I worried this break up was a redirection towards “unhappily ever after.”
So how did I ultimately move on and survive this tough time?
I told myself a powerful sentence – which helped me not to view the break up as a Gigantic Life Sentence.
This empowering sentence was….
The part is not greater than the whole.
This is a mathematical principle based in fact – which also completely applies to life.
Think about it.
A break up is just a part of one’s life – it is not one’s whole life.
Nothing is everything.
A break up is not everything.
A challenging event of any kind is not everything.
A tough time is merely something going on INSIDE one’s life!
A hard time is NOT one’s WHOLE life.
It’s just a slice – not the whole!
And it’s up to us to keep this “slice of life” in perspective.

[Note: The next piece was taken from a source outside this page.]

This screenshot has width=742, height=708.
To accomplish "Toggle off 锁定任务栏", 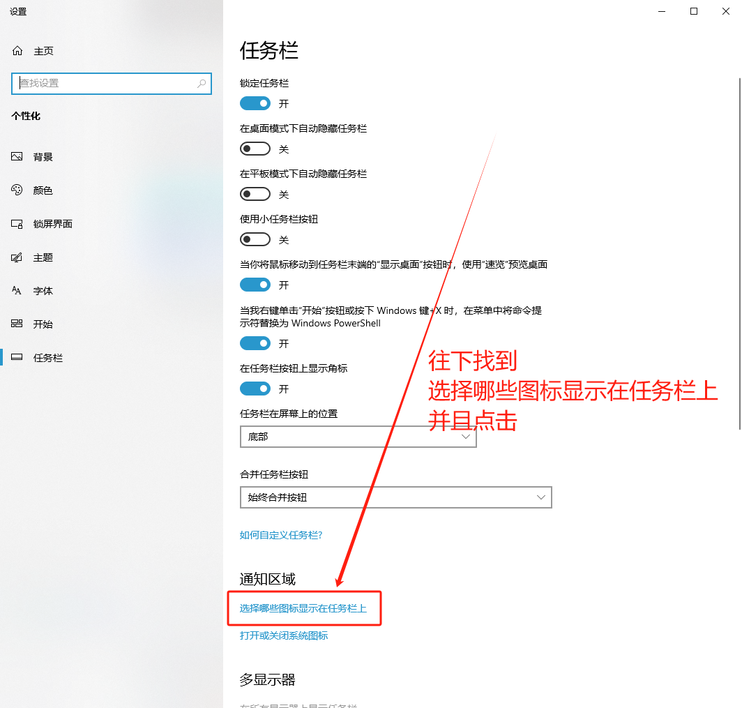I will (x=255, y=103).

When I began thinking of the break up as a “mere slice of my life,” I gave myself permission to enjoy all the other yummy parts of my life far more
If you want to recover from tough times…
If you’re going through a challenging event right now, please keep in mind that this challenging event is just a mere part of your life!
It is not your whole life!
The part is not greater than the whole!
Please re-focus on ALL the MANY other yummy parts of your life!
Please know THIS about recovering from tough times…
It’s never too late to rejigger your life – so you find yourself on the path towards your soul’s true callings and cravings.
You have it in your power to survive tough times – and come out stronger, better, wiser.
I know this personally.
I now no longer accept toxic people into my life – thanks to this break up.